Electric-field Control of Electronic States in WS2 Nanodevices by Electrolyte Gating

Published: April 12, 2018
doi:
10.3791/56862
, , , , , , ,
1Quantum-Phase Electronics Center (QPEC) and Department of Applied Physics,The University of Tokyo, 2Materials Sciences Division,Lawrence Berkeley National Laboratory, 3Institute of Scientific and Industrial Research,Osaka University, 4Max Planck Institute for Solid State Research, 5RIKEN Center for Emergent Matter Science (CEMS)

Summary

Here, we present a protocol to control the carrier number in solids by using the electrolyte.

Abstract

A method of carrier number control by electrolyte gating is demonstrated. We have obtained WS2 thin flakes with atomically flat surface via scotch tape method or individual WS2 nanotubes by dispersing the suspension of WS2 nanotubes. The selected samples have been fabricated into devices by the use of the electron beam lithography and electrolyte is put on the devices. We have characterized the electronic properties of the devices under applying the gate voltage. In the small gate voltage region, ions in the electrolyte are accumulated on the surface of the samples which leads to the large electric potential drop and resultant electrostatic carrier doping at the interface. Ambipolar transfer curve has been observed in this electrostatic doping region. When the gate voltage is further increased, we met another drastic increase of source-drain current which implies that ions are intercalated into layers of WS2 and electrochemical carrier doping is realized. In such electrochemical doping region, superconductivity has been observed. The focused technique provides a powerful strategy for achieving the electric-filed-induced quantum phase transition.

Introduction

Control of the carrier number is the key technique for realizing the quantum phase transition in solids1. In the conventional field effect transistor (FET), it is achieved by use of the solid gate1,2. In such a device, electric potential gradient is uniform throughout the dielectric materials so that induced carrier number at the interface is limited, shown in Figure 1a.

On the other hand, we can achieve the higher carrier density at the interface or bulk by replacing the solid dielectric materials with ionic gels/liquids or polymer electrolytes3,4,5,6,7,8,9,10,11 (Figure 1b). In the electrostatic doping by use of the ionic liquid, electric double layer transistor (EDLT) structure is formed at the interface between ionic liquid and sample, generating strong electric field (>0.5 V/Å) even at low bias voltage. Resultant high carrier density (>1014 cm-2) induced at the interface10,12,13 cause the novel electronic properties or quantum phase transition such as electric-field-induced ferromagnetism14, Coulomb blockade15, ambipolar transport16,17,18,19,20,21,22,23,24,25,26,27, formation of p-n junction and resultant electroluminance28,29,30, large modulation of thermoelectric powers31,32, charge density wave and Mott transitions33,34,35, and electric-field-induced insulator-metal transition36,37 including electric-field-induced superconductivity9,10,11,38,39,40,41,42,43,44,45,46,47,48,49.

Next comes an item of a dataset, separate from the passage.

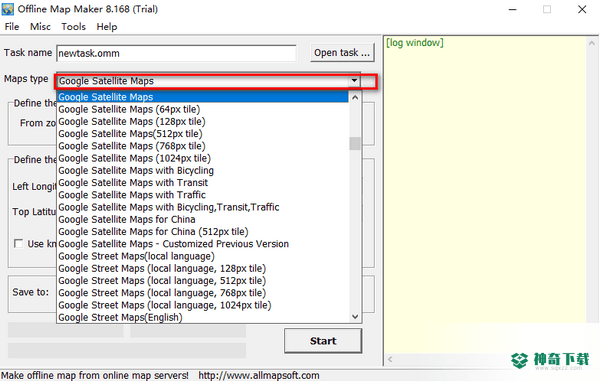Toggle the 'Use km' checkbox
This screenshot has width=600, height=382.
coord(18,243)
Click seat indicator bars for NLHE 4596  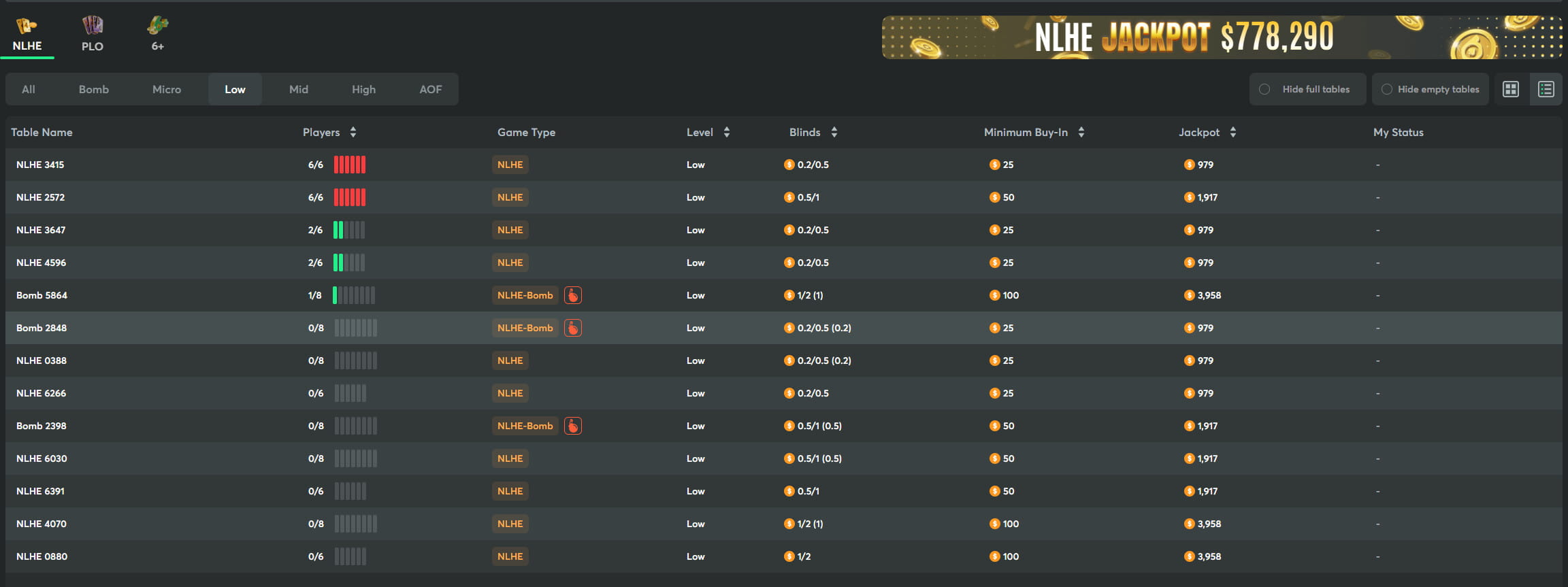pos(349,263)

In the electrolyte gating (Figure 1c), ions are not only accumulated at the interface to form EDLT, but can be also intercalated into layers of two-dimensional materials via thermal diffusion without damaging sample under applying the large gate voltage, leading to the electrochemical doping8,9,11,34,38,50,51,52,53. Thus, we can drastically change the carrier number compared to the conventional field effect transistor using the solid gate. In particular, the electric-field-induced superconductivity9,11,34,38,50 is realized by use of electrolyte gating in region of large carrier number where we cannot access by the conventional solid gating method.

In this article, we introduce this unique technique of carrier number control in solids and overview the transistor operation and electric-field-induced superconductivity in semiconducting WS2 samples such as WS2 flakes and WS2 nanotubes54,55,56,57.

Protocol

1. Dispersion of WS 2 Nanotubes (NTs) on substrate Disperse WS2 NT powders into isopropyl alcohol (IPA, concentration more than 99.8%) with proper diluted ratio (about 0.1 mg/mL) by sonication for 20 min. NOTE: The long-time sonication helps to make WS2 NTs uniformly suspended in IPA liquid and to separate well-formed individual WS2 NTs from amorphous WS2 or other junks, as well as to remove the garbage accumulating on WS2 NTs surface. <…

Representative Results

The typical transistor operations of an individual WS2 NT and a WS2 flake devices are shown in Figure 3a and 3b, respectively, where the source drain current (IDS) as a function of the gate voltage (VG) nicely operates in an ambipolar mode, showing a remarkable contrast to the unipolar gate response by the conventional solid gated FET in previous publication58</su…

Discussion

In both WS2 NTs and flakes, we have successfully controlled the electric properties by electrostatic or electro chemical carrier doping.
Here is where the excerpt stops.